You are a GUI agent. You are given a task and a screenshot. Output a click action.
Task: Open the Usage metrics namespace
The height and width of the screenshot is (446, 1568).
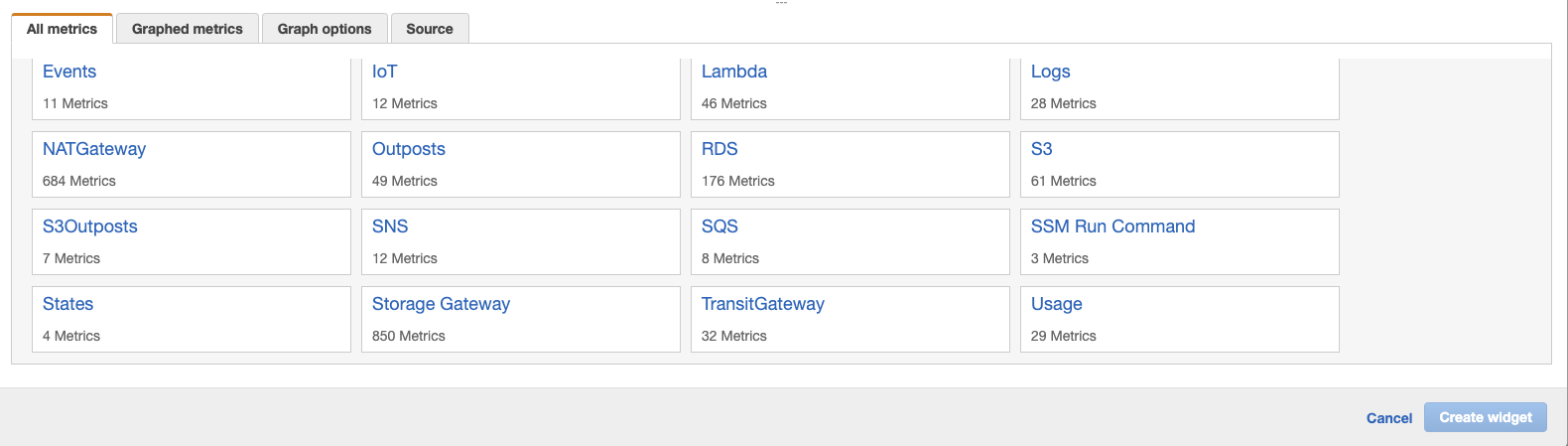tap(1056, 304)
+ + + + + + +
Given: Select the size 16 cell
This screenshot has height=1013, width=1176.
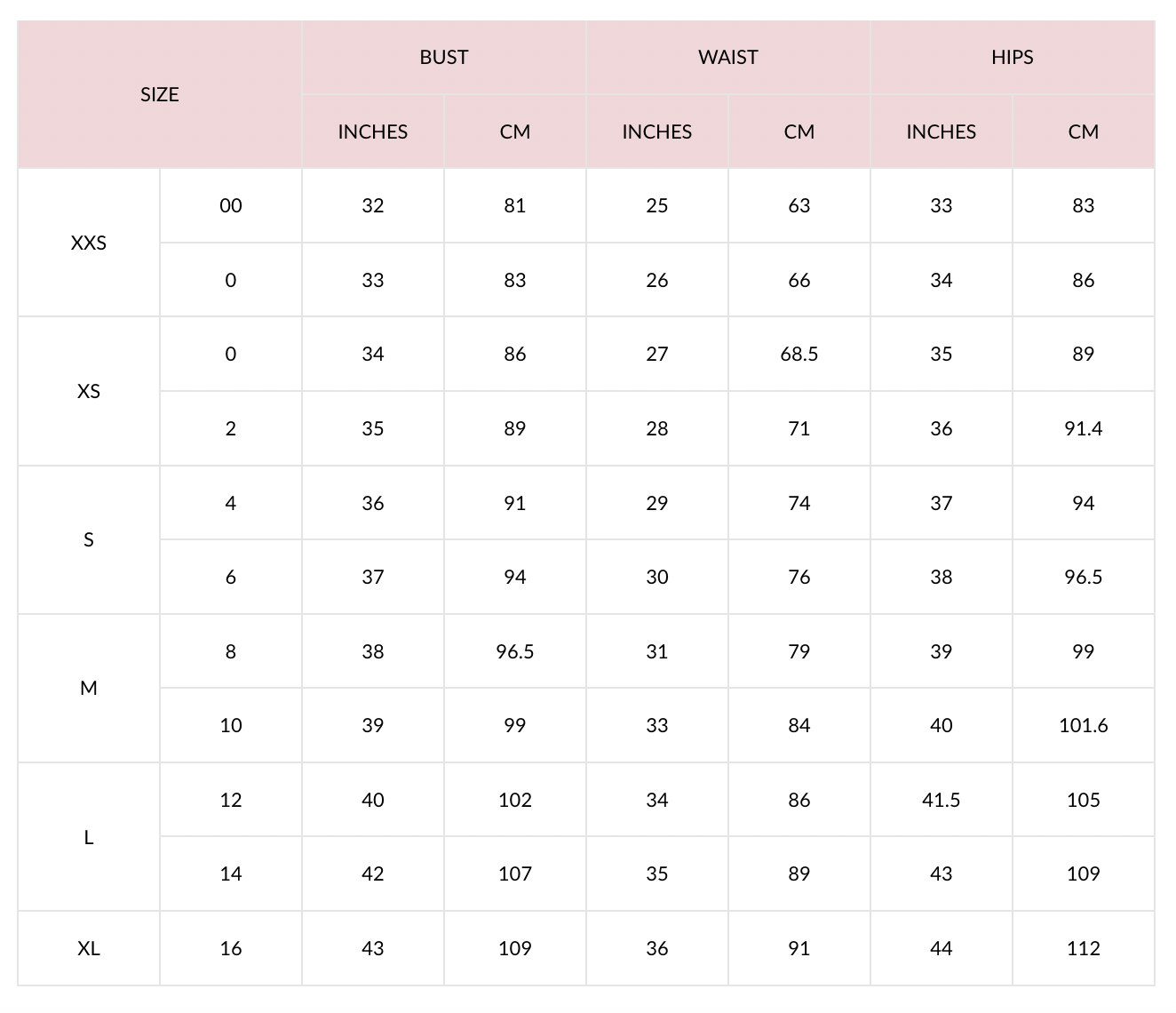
+ + + + + + +
## What you should do
Give back precisely the lines above that start at the line containing "Given: Select the size 16 cell" and end at the line containing "This screenshot has height=1013, width=1176.", inclusive. No other lines belong in the output.

## Solution
Given: Select the size 16 cell
This screenshot has height=1013, width=1176.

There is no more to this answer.